I was searching for "negative husband" I guess just to see if I am alone in this journey. My husband is soooo negative. He complains about everything and blames me for being unhappy despite that we have a beautiful family. We have been together for 17 years, he is 9 years older than me, but he looks younger. He is such a great husband, attentive, provider, and he cares about our family. However, I feel he is driving me nuts with his negativity. For example, I asked him to help me buy a house back home (Costa Rica), his response was "no" because he doesn't think he will be able to live much longer, but he is only 47 years old. Than he complains about not being happy in North America because the state we are in is too cold. I told him to go back once and for all. Honestly he is driving me nuts and the worse case that and I am staring to be negative. So what you recommend ?

Jan 30, 2019
Living with constant negativity
by: Anonymous

Living with this very same thing. It hurts but it’s always my fault and I caused it.
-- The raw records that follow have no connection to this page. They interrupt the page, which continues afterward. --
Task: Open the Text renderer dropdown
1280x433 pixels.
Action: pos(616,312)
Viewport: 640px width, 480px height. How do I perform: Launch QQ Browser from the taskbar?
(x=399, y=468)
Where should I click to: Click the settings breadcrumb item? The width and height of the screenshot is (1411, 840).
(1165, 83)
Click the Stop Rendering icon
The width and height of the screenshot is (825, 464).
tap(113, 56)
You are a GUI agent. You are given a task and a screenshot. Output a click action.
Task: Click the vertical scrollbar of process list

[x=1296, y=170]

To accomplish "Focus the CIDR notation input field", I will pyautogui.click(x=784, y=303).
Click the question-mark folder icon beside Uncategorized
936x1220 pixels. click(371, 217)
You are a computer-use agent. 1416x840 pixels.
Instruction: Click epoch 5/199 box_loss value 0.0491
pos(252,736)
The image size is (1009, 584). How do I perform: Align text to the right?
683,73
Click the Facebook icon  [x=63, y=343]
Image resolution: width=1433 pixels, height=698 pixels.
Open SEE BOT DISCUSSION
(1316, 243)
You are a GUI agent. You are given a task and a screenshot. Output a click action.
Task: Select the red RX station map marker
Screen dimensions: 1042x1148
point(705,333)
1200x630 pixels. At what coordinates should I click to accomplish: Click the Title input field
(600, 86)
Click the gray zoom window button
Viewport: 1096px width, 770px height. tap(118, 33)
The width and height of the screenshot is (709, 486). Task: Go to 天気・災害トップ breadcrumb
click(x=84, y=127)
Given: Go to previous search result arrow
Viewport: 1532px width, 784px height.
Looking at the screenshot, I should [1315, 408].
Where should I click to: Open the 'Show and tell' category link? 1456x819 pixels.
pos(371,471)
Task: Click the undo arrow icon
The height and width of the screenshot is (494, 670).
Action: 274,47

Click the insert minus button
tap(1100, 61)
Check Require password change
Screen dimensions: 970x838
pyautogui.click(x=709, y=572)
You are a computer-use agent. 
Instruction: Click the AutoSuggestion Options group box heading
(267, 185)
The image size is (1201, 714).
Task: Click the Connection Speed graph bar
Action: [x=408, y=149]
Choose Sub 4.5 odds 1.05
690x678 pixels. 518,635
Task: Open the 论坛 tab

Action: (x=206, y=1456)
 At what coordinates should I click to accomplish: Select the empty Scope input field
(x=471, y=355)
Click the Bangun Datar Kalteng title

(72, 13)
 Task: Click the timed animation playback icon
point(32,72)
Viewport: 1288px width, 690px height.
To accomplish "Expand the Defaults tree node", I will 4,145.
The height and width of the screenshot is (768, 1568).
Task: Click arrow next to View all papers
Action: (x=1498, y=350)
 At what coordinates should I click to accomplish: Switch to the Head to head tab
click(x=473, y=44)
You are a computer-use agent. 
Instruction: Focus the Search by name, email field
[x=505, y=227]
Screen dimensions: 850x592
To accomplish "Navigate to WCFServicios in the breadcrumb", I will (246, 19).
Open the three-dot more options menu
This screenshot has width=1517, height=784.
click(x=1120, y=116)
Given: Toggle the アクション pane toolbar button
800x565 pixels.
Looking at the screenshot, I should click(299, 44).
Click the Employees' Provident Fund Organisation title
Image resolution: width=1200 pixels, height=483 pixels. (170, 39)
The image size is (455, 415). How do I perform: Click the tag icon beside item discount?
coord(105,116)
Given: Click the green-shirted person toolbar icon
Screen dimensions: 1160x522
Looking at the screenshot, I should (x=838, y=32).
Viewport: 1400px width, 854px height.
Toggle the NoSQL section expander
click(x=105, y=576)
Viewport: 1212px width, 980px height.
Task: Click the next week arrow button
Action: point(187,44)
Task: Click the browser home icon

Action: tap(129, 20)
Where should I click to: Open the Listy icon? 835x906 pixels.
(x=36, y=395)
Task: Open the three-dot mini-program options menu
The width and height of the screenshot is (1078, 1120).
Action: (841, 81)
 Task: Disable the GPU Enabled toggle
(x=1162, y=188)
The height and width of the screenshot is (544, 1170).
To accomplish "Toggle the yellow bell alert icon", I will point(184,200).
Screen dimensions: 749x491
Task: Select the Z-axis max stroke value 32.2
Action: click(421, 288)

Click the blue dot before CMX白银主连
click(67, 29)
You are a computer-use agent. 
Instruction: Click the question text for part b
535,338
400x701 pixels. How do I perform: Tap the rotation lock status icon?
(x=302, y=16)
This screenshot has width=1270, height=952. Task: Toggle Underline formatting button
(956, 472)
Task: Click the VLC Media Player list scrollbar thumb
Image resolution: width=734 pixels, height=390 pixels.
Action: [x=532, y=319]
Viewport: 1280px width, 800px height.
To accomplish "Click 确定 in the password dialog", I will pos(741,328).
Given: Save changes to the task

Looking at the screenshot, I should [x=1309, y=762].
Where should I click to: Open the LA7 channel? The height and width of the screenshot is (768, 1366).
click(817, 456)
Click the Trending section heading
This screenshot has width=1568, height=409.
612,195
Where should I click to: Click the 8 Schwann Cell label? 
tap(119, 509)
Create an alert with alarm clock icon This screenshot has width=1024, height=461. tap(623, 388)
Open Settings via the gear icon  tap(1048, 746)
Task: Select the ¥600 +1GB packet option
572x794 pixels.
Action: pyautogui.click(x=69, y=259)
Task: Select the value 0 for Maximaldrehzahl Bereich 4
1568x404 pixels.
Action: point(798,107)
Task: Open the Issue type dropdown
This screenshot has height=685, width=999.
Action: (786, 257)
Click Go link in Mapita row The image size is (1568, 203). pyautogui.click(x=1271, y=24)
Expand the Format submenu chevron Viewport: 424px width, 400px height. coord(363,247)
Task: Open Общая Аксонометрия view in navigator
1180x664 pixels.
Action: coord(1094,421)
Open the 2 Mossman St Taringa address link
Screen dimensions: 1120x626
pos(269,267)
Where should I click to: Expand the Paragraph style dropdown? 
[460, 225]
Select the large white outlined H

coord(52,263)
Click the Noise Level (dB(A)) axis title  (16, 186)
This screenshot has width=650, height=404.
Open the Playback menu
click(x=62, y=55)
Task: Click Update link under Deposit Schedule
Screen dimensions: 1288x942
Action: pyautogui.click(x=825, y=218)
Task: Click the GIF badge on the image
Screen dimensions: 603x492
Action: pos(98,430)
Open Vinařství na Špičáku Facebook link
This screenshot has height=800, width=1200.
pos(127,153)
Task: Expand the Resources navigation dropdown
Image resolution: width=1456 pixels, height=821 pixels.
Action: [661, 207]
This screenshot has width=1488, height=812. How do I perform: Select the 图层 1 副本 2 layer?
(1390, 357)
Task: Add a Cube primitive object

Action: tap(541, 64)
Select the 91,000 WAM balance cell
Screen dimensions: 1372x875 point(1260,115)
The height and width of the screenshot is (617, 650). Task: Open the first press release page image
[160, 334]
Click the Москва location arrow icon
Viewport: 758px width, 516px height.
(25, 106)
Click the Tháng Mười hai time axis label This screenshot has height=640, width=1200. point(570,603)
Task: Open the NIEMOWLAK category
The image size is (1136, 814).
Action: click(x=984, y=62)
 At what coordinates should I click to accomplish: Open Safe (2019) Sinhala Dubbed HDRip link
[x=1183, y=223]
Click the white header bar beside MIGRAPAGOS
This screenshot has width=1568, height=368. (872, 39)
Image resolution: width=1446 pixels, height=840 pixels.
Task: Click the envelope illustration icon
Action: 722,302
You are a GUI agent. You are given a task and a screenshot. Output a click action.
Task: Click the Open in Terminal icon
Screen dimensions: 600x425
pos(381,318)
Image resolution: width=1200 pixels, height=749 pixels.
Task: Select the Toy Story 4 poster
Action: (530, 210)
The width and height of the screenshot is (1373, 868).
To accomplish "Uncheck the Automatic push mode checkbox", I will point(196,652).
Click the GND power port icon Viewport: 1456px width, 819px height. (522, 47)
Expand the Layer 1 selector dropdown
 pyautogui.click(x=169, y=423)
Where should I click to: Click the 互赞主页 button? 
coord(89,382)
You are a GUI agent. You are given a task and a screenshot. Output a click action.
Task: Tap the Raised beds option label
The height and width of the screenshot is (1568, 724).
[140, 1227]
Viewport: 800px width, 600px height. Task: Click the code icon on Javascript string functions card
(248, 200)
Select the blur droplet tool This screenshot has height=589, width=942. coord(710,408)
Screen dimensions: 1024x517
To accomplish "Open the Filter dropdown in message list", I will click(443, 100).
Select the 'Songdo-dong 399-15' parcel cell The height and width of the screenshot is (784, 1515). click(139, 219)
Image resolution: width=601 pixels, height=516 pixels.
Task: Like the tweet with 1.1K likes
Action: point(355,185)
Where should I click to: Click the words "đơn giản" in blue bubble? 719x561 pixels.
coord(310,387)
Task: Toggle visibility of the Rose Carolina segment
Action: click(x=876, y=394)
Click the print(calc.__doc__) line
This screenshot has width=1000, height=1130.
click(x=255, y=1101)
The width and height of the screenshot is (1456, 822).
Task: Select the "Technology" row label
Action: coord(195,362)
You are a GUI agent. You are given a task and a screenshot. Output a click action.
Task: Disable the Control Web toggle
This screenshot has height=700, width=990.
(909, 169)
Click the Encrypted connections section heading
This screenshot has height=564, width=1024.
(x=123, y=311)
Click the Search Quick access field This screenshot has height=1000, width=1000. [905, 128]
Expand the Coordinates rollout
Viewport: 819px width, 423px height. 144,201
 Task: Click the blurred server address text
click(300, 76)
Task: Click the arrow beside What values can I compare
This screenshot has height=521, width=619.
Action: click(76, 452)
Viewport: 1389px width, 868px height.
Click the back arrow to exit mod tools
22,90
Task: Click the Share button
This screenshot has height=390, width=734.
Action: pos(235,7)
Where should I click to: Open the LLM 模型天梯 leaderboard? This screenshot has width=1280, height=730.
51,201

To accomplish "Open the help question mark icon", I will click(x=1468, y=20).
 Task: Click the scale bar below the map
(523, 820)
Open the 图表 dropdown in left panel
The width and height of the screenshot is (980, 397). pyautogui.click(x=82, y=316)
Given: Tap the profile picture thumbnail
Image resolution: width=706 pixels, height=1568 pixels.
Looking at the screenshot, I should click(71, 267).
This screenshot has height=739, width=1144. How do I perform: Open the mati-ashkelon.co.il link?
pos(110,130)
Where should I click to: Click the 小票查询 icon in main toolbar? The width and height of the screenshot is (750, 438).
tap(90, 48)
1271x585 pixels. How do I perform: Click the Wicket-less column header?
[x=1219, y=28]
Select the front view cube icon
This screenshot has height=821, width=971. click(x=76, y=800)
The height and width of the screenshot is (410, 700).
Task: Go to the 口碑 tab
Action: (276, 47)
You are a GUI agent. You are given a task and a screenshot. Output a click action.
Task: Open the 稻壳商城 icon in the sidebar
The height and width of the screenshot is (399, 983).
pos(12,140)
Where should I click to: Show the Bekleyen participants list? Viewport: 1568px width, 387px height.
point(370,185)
I do not believe a kind and loving relationship exists in real life. In addition there is ZERO intimacy!

Sep 09, 2019
Same here
by: Erica

I am in the same place as many of you. My husband is a bitter, angry, venomous person. He wasn’t always that way but has become so angry over time. It doesn’t take much to arouse his anger. This morning was great, I thought. We went to work and he asked me after someone else stood him up to have lunch. When he arrived at home office I was talking to a friend and he blew up over that sending me a nasty set of emails demanding a divorce which by the way has been. thrown around almost weekly for the entire summer. His mother is abusive and he allows for that except when he expects me to side with him during their disagreements. He and his younger sister have said nasty things about me behind my back but in public he’s a shining symbol of love and devotion. He exploded last month because the internet company had mistakenly overcharged us. He demanded that I accompany him to the company. When I told him that I had to go to the office first he exploded with anger. Swearing and blaming me for the whole thing. I also came to share my story and seek support.